Your post reminds me of the song Give Me Your Eyes.
Give me Your eyes for just one second
Give me Your eyes so I can see
Everything that I keep missing
Give me Your love for humanity
Give me Your arms for the broken-hearted
The ones that are far beyond my reach
Give me Your heart for the ones forgotten
Give me Your eyes so I can see
You have His eyes, dear one.
Bless you Kim for taking the time to help two people in the store that needed you. HUGS!!
That is a sweet story Kim. But I am laughing a little because - yes, sometimes old men want to show you things you don't want to see. Oh the stories I could tell from our 2 months in the hospital.
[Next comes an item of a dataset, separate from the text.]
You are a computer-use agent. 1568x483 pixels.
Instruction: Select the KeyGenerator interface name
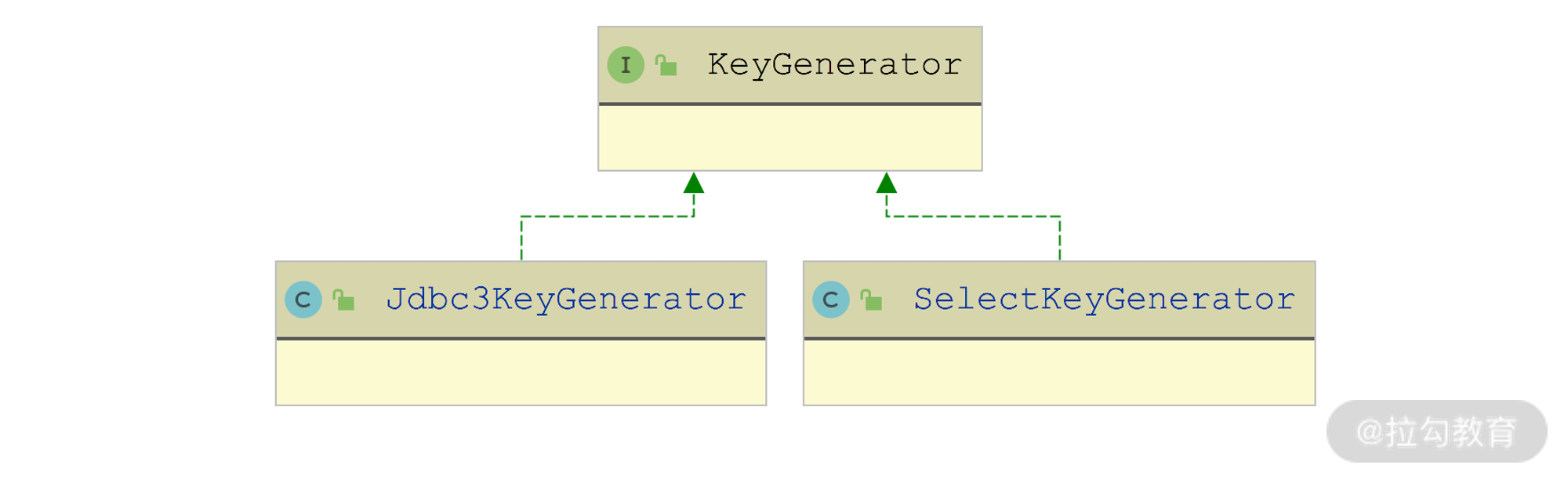[834, 64]
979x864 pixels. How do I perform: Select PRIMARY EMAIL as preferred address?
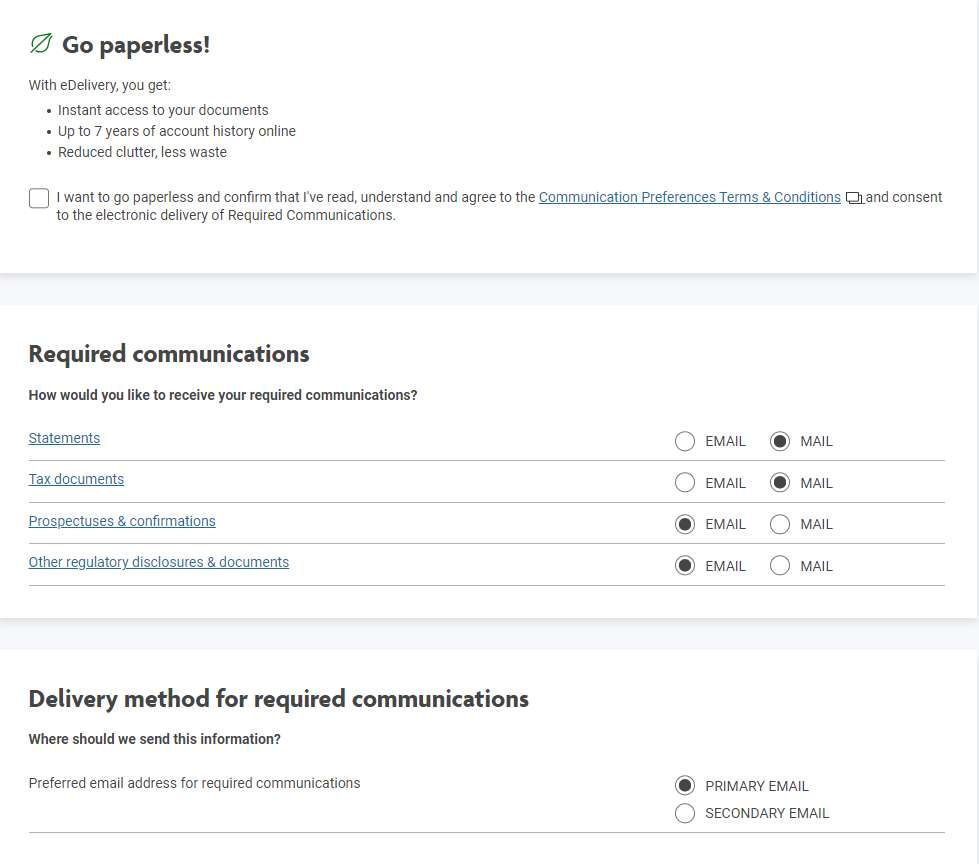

Oye!!!
What a touching story. I am always reminding myself to slow down and embrace the moment I am in. The simplest acts of kindness can mean so much to someone.
Rose
Oh how I love to read of things like this! Your soo right of course. We need to keep our eyes open and our ears ready because I think there are a lot more of those divine appointments then we might think. Poor old man. He just needs someone to hear him. Glad you were there. Your heart is soo sensitive to others, and they sense it!
You are a blessing to others!
A testament to serving others.
The blessings that others receive through our service, and also the blessings that come into our lives, through the service we give to others.
Each day, I pray that our Father in Heaven will bless me to be able to find those that need service, and that I might be able to be of service to them.
You my friend, see with your heart, as well as your eyes.
Have a sweet day.
K.
Oh wow! I'm so glad you slowed down and talked to people! Like when I was big and pregnant with Claire, and a girl stopped me to ask what pregnancy and labor felt like.
What a blessing you were to both those people. I go either way with adversity and think it depends upon my sleep and energy levels. Like Vince Lombardy said, "Fatigue makes cowards of us all" and that's so true. I've always stopped and talked with people, sometimes more cheerfully than others and have always helped with doors, getting items from shelves, etc. I figure I'm casting bread upon the waters and, one day all too soon, thank God!, will be older than I am now. I want folks to help me so I help folks.
It shames me to know there are people in this frosty ole world who treat their elderly like burdens. The gentleman is proof; his idiot Dr. is casting bread upon the water and, when it returns, it's going to be moldy. Eventually we receive what we sent. I make it a point to never come home from errands without giving someone a compliment or helping someone. It doesn't have to be a big deal..."You have a lovely smile" or reaching for a can on the top shelf. This world is nasty cold and God uses us, when we let Him, to warm things up a big. God uses us, when we let Him, to give someone a glimpse of Glory.
God bless you Kim, for seeing needs and being the Jesus in someone's life.
You were a blessing to both of those people. Bless You!
Wonderful blossoms. Now a days people don't help others since they are busy with their own works. Nice of you helping the lady.
Take care of your health. My mother has undergone a surgery for hernia and she is doing good now!
What a satisfying shopping expedition! It's interesting that the first woman said No to your first offer to help, but you didn't take No for a final answer and she ended up being blessed by your kindness, and probably your attitude generally.
I love your flower photos!
It's so true that, sometimes, all someone needs is for someone to listen. I can't imagine not having someone for that. Bless his heart- surely someone will do something for him. You're so kind-hearted!